■ PROBLEM TO WORK ON
Find "Where should I", then copy its line and every later line of the entries exactly through the end, leaving all pictures out.

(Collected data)
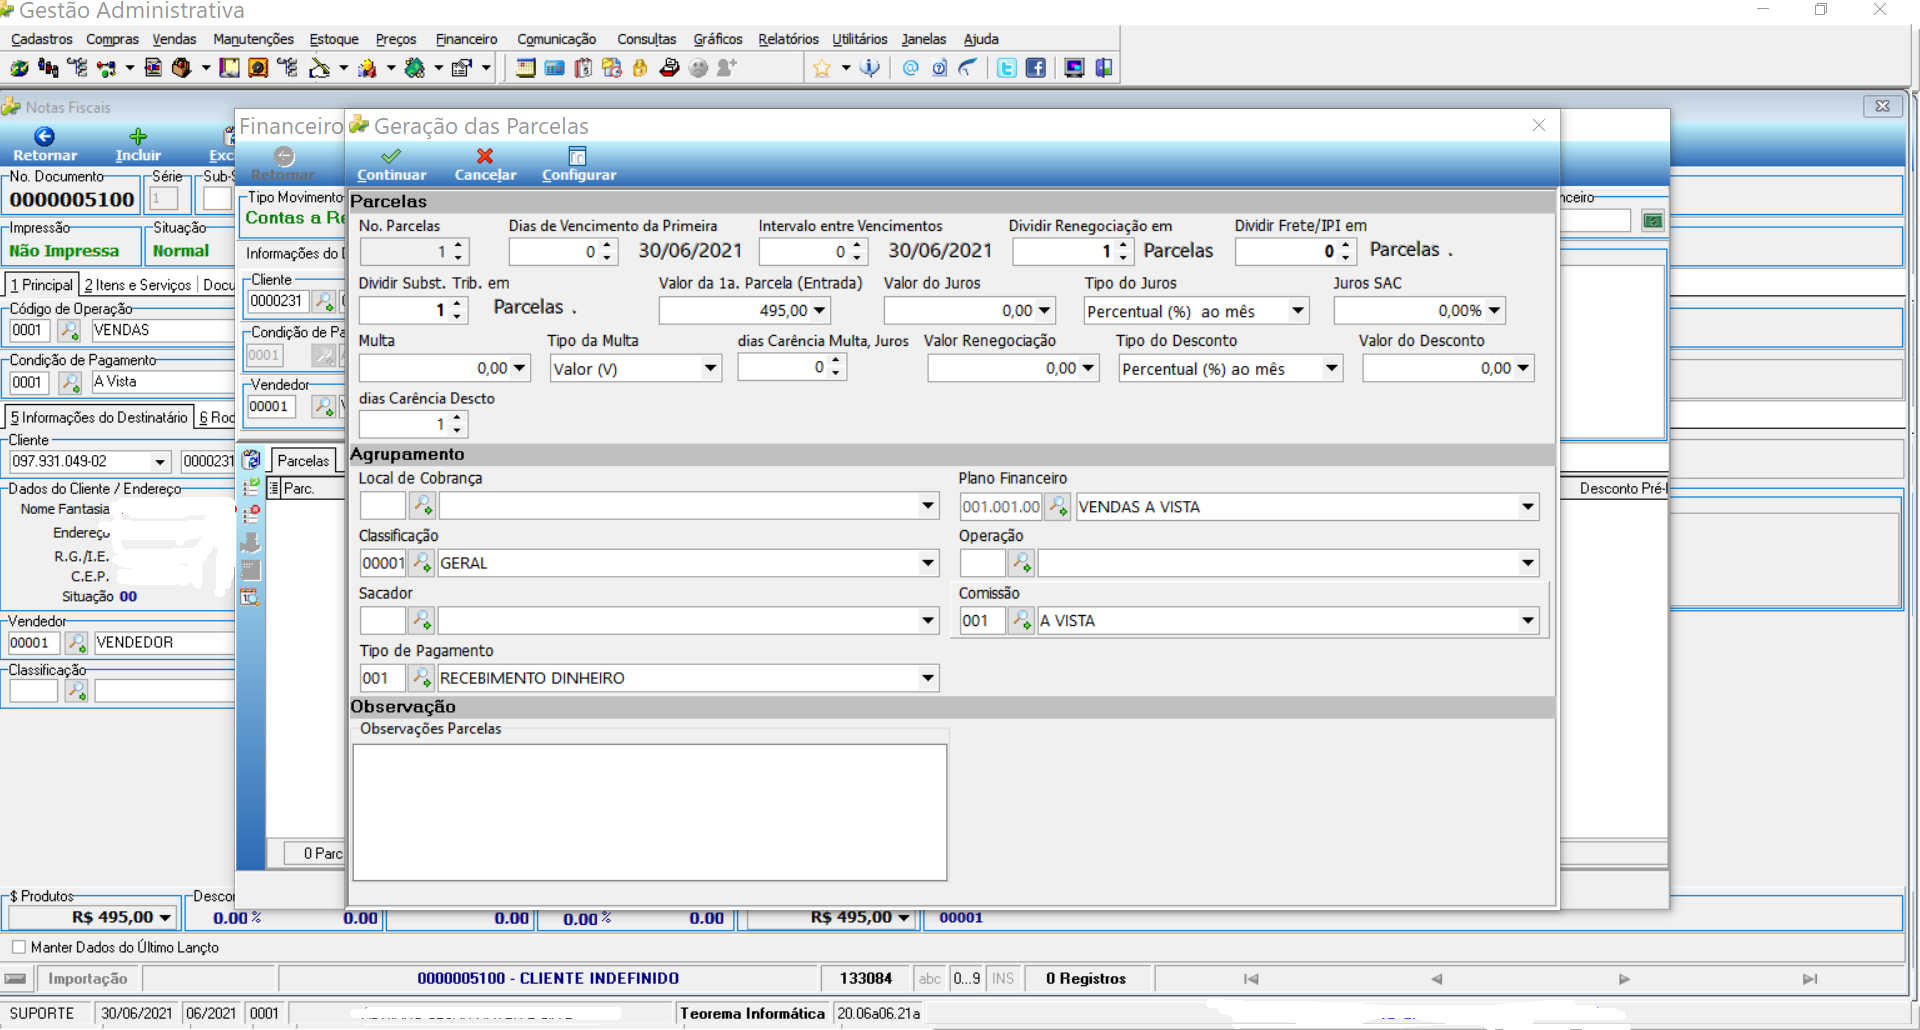1920x1030 pixels.
Task: Switch to the 2 Itens e Serviços tab
Action: (x=138, y=285)
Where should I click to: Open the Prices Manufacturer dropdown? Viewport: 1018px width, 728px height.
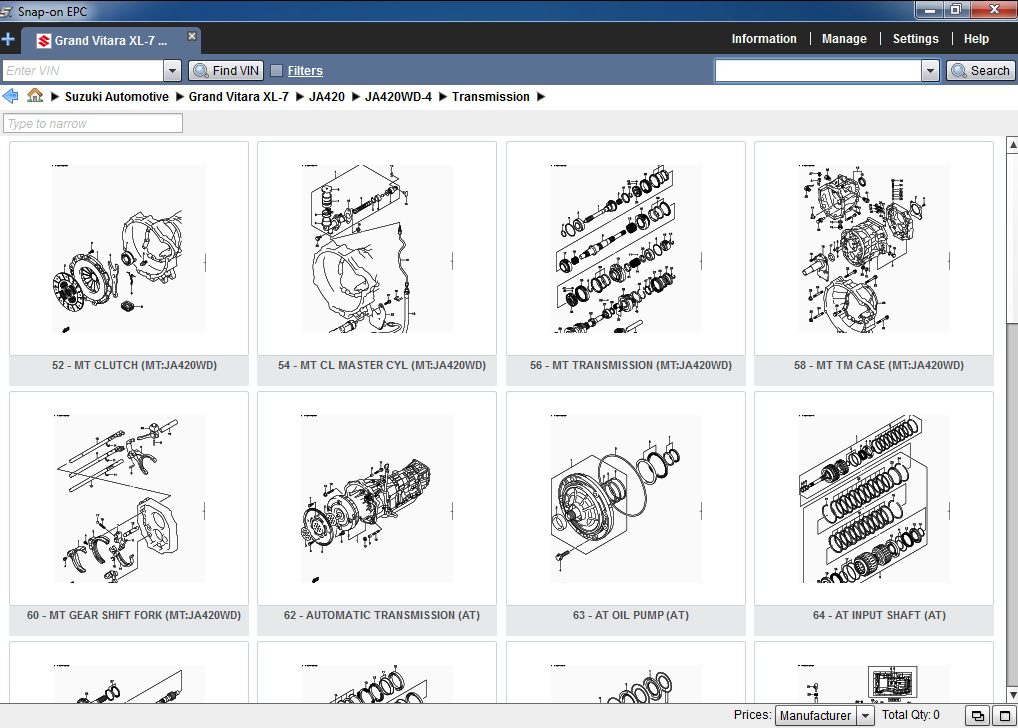824,716
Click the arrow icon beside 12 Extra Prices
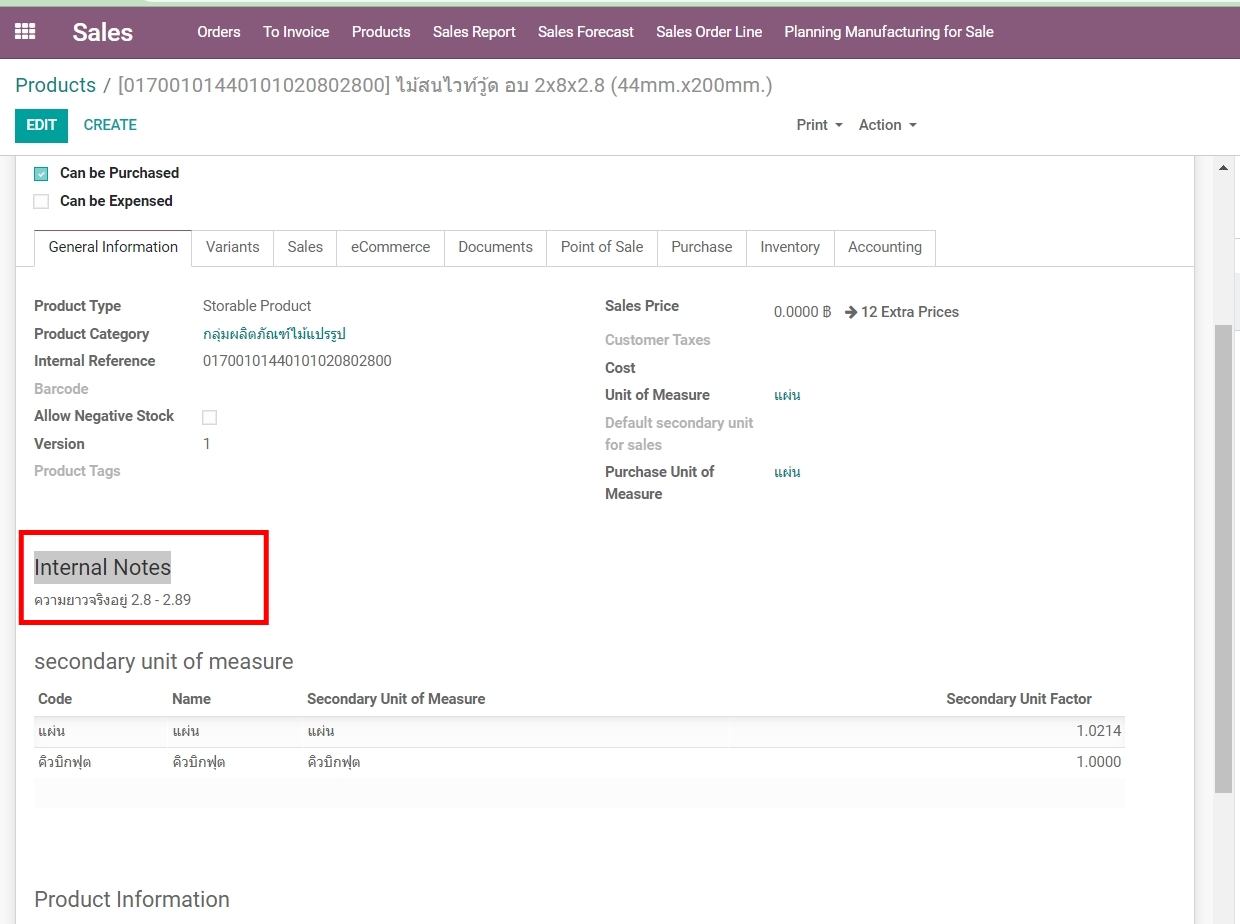The width and height of the screenshot is (1240, 924). pyautogui.click(x=851, y=312)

■ RESPONSE FOR THIS EXERCISE
Where should I click to: Open the Prices Manufacturer dropdown? Viewport: 1018px width, 728px height.
824,716
Click the arrow icon beside 12 Extra Prices
The width and height of the screenshot is (1240, 924). pyautogui.click(x=851, y=312)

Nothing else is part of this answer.